Stevens died in 1999, at the age of 48. In 2000, he was posthumously awarded the USENIX Lifetime Achievement Award.

==Books==
- 1979 – A Forth Primer – Computer History Museum Catalog Number 102803504
- 1990 – UNIX Network Programming – ISBN 0-13-949876-1
- 1992 – Advanced Programming in the UNIX Environment – ISBN 0-201-56317-7
- 1994 – TCP/IP Illustrated, Volume 1: The Protocols – ISBN 0-201-63346-9
- 1995 – TCP/IP Illustrated, Volume 2: The Implementation (with Gary R. Wright) – ISBN 0-201-63354-X
- 1996 – TCP/IP Illustrated, Volume 3: TCP for Transactions, HTTP, NNTP, and the UNIX Domain Protocols – ISBN 0-201-63495-3
- 1998 – UNIX Network Programming, Volume 1, Second Edition: Networking APIs: Sockets and XTI – ISBN 0-13-490012-X
- 1999 – UNIX Network Programming, Volume 2, Second Edition: Interprocess Communications – ISBN 0-13-081081-9
- 2003 – UNIX Network Programming Volume 1, Third Edition: The Sockets Networking API – ISBN 0-13-141155-1 (with Bill Fenner, and Andrew M. Rudoff)

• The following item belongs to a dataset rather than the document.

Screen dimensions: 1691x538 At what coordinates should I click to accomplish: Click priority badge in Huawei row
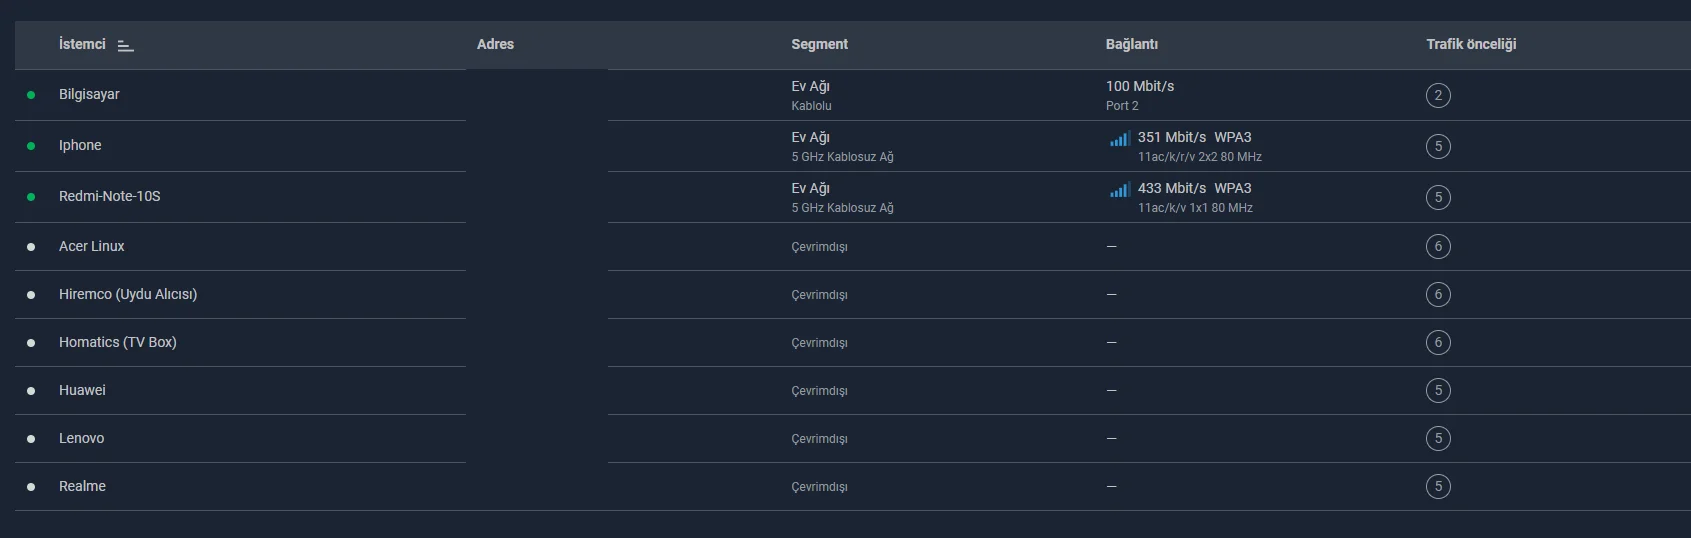[1438, 391]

- 2005 – Advanced Programming in the UNIX Environment, Second Edition – ISBN 0-321-52594-9 (with Stephen A. Rago)
- 2011 – TCP/IP Illustrated, Volume 1: The Protocols (2nd Edition) – ISBN 0-321-33631-3 (with Kevin R. Fall)
- 2013 – Advanced Programming in the UNIX Environment, Third Edition – ISBN 0-321-63773-9 (with Stephen A. Rago)

==RFCs==
Stevens also co-authored several Request for Comments (RFC) documents for the Internet Engineering Task Force, the process by which the Internet's "technical and organizational notes" are disseminated. Stevens' RFCs covered updates to the Berkeley sockets API for IPv6, as well as a standard method of congestion control for TCP sessions.